How we account for the rise of the women's history as an academic field
How the relationship between race, class, and gender has impacted the kinds of work that different women do
What institutions and practices governed gender dynamics in Colonial America
The ways in which women shaped and participated in the American Revolution, and what the American Revolution meant for American women
How the ideologies of separate spheres and domesticity originated
How women began their involvement in political activity and moral reform campaigns and how the rise of an independent movement for women's rights in the United States came about
How the shift to women's work as paid work influenced family life, power relationships within the family, and the ability for women to organize politically
As we see American women coming into positions of economic and political influence, we start to wonder: why now? The Women Have Always Worked MOOC, offered in four parts, explores the history of women in America and introduces students to historians’ work to uncover the place of women and gender in America’s past. After a brief survey of the emergence of women’s history as an academic field and its impact on the study of history as a whole, we will begin course one with a look at the experiences of women in Colonial America. We will explore the lives of enslaved women, of indentured servants, and of the rural housewife. We will learn the ways that women struggled to loosen the constraints of family by proclaiming that they, like men, possessed individual rights.

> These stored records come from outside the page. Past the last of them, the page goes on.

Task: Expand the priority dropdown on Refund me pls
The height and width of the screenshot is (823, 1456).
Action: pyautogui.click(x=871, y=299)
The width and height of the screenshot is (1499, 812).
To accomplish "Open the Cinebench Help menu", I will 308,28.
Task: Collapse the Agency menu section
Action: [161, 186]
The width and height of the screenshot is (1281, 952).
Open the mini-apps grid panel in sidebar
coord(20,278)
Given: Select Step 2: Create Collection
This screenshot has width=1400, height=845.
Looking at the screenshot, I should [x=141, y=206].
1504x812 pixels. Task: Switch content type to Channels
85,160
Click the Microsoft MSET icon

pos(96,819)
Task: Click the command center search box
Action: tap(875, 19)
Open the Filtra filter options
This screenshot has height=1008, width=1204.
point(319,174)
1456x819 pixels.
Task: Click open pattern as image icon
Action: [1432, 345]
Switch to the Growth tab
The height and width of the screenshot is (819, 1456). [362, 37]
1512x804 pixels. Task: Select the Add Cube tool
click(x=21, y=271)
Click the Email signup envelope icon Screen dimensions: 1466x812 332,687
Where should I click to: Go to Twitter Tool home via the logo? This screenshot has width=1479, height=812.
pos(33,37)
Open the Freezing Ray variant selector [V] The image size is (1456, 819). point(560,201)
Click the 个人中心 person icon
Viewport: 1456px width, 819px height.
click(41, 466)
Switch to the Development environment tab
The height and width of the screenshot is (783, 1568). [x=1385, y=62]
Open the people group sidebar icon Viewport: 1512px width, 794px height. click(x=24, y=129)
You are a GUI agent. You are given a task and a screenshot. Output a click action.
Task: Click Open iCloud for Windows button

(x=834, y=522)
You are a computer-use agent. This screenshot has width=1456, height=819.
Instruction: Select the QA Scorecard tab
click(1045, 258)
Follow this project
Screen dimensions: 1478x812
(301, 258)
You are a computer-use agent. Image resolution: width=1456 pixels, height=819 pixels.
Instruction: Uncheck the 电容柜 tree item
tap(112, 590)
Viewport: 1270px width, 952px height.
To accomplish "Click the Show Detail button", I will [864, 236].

As this course progresses through the emergence of an industrial era, we will follow women from the home into the workplace, and explore how this shift influenced family life, power relationships within the family, and the ability for women to organize politically. Together we will examine the customs, cultures, and ideologies that governed women’s lives in Colonial America and the early 19th Century.
Recommended for those with an undergraduate level interest in history, labor, and gender.